Las capturas de pantalla son un recurso recurrente en peleas de pareja | Fuente: Getty Images

Borrar el pasado. Cuando una pareja termina, existe un penoso proceso autoimpuesto: “borrar las fotos del ex”. Casi siempre esta tarea impulsiva va acompañada de un temporal cierre de nuestro perfil en redes, y así podremos hacer un eficiente barrido de ese material. Ahora, ¿en cuántas redes compartiste fotos con tu pareja? ¿En Instagram, Twitter, Facebook, Grupos de WhatsApp? Peor aún, ¿habrá una cuenta de terceros que tenga fotos tuyas con tu ex alojada sen un perfil abierto? Un tercer factor de estrés sería, seguramente saber si esta presencia a la que denominamos “ex” ya borró tus fotos, y este proceso de depuración se convierte en una carrera por la reinvención frente al circulo de amigos. Y hablar de los amigos en común es otro tema.

Borrar el presente. Seguramente has pensado que puedes borrar tu actividad en redes sociales. Y sí, es correcto. Cada servicio cuenta con sistemas eficientes de borrado de información, si es que ya no deseas que el contenido compartido siga siendo visible. Está bien. Se puede.
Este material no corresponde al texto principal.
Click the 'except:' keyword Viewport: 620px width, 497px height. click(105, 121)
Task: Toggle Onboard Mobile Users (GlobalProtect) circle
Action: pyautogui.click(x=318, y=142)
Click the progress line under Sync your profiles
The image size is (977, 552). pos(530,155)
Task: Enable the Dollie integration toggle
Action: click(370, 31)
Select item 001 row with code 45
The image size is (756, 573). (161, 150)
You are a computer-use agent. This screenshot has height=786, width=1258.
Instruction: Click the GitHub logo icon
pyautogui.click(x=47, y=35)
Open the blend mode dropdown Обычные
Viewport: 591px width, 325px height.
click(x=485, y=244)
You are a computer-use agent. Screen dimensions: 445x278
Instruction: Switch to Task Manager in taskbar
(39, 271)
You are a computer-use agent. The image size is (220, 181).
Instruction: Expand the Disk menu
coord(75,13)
El problema viene cuando no aceptas el principio básico de la tecnología de nuestros tiempos: “Internet no olvida”. Una captura de pantalla es suficiente argumento para desacreditar cualquier excusa. Incluso si tuvieras la razón, explicar un contexto suele ser otro detonante. Mientras más contenido compartes, más te expones.

Dar demasiados "likes" públicos en redes sociales puede generar un conflicto en la pareja | Fuente: Getty Images

Un campo minado de LIKES. Los “likes” que colocamos en redes son, sin duda, una actividad que se ha vuelto peligrosa. Un “like” público en la foto equivocada es gasolina arrojado a un lanzallamas. Todo “like” en perfiles públicos, como los de Instagram, generan un reporte muy sencillo de revisar en el ícono de corazón en la base de la pantalla al abrir la aplicación.

La insatisfacción parchada con redes sociales. Un reciente estudio mencionaba que las parejas que publican demasiadas fotografías en pareja y mostrando mucho amor, lo hacían para compensar la poca satisfacción que podían encontrar en su relación real.